Source information

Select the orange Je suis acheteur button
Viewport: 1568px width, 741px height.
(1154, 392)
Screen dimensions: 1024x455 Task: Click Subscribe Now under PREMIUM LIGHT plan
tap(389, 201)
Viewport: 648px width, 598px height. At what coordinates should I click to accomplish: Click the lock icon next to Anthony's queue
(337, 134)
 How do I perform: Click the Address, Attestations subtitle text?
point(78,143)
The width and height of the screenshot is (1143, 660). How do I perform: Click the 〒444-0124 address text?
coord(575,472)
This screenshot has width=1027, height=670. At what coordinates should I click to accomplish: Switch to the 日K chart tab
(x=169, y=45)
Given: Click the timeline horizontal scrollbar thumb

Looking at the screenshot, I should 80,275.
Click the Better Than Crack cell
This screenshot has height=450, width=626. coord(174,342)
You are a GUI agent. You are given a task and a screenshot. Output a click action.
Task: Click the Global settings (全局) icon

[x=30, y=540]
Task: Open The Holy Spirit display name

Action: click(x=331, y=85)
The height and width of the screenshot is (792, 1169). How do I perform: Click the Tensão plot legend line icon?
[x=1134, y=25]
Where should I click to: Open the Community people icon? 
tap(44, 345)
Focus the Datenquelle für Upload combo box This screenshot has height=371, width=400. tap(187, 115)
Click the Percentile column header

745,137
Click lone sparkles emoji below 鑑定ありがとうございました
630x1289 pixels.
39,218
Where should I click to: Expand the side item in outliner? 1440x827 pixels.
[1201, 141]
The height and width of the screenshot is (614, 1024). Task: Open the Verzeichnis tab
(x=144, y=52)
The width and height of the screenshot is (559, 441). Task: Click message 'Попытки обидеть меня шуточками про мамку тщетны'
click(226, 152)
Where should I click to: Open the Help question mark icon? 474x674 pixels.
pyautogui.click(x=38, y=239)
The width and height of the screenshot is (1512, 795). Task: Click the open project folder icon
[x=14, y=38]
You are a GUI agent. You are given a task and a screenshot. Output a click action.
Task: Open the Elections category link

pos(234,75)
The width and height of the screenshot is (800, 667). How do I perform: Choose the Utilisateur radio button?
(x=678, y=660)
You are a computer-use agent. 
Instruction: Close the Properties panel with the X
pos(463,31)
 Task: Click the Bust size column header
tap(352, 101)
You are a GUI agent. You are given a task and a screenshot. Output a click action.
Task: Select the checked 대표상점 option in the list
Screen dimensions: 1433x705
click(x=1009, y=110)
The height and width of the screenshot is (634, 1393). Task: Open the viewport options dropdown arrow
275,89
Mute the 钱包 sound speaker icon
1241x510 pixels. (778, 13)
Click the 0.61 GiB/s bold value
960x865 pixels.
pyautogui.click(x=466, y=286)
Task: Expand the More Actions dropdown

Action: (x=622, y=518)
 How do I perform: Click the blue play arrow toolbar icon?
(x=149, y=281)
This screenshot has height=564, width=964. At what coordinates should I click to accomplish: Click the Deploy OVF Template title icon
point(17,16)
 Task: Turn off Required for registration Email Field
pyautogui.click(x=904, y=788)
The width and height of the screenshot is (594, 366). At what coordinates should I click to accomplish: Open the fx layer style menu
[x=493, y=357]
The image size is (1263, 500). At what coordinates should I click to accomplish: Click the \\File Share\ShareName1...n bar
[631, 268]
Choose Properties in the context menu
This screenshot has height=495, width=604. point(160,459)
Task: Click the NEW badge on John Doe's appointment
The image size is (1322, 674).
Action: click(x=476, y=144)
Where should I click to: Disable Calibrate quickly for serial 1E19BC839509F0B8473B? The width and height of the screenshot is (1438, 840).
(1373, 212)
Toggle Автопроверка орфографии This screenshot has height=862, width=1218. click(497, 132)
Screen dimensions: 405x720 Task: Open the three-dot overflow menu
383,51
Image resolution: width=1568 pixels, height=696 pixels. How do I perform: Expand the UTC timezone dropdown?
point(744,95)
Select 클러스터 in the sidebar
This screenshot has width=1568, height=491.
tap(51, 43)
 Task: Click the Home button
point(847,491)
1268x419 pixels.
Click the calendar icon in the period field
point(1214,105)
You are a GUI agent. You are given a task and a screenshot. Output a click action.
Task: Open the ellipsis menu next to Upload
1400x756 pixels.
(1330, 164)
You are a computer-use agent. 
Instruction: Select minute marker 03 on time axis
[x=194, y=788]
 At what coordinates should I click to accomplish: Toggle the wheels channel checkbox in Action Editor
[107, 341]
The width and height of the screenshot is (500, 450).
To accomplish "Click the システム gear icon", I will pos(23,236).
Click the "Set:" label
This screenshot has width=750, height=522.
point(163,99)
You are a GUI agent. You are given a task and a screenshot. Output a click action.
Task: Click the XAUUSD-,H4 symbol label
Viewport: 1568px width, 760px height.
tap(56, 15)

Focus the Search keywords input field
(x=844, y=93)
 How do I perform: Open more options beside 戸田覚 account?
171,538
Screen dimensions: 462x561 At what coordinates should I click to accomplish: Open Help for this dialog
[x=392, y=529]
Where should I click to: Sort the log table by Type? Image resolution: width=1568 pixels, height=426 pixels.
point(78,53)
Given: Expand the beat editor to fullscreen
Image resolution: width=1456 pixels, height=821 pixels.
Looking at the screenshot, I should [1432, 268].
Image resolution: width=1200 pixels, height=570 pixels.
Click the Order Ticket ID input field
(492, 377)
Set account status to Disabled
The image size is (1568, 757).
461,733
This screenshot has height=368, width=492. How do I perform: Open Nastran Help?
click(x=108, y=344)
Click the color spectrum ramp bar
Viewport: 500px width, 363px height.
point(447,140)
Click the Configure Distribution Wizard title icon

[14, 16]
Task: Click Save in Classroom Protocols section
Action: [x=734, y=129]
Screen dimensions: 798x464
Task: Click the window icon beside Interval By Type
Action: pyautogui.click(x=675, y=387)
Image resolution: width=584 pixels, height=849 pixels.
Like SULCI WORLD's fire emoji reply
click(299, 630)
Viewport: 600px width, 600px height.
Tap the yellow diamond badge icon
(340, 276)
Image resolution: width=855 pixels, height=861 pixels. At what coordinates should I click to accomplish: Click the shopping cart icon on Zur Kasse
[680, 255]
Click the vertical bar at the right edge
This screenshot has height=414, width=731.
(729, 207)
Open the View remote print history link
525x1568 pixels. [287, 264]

Activity
Wherever the word "Upload" appears in a line of the records, count that line. Say how many there are, with no other words.

Answer space
2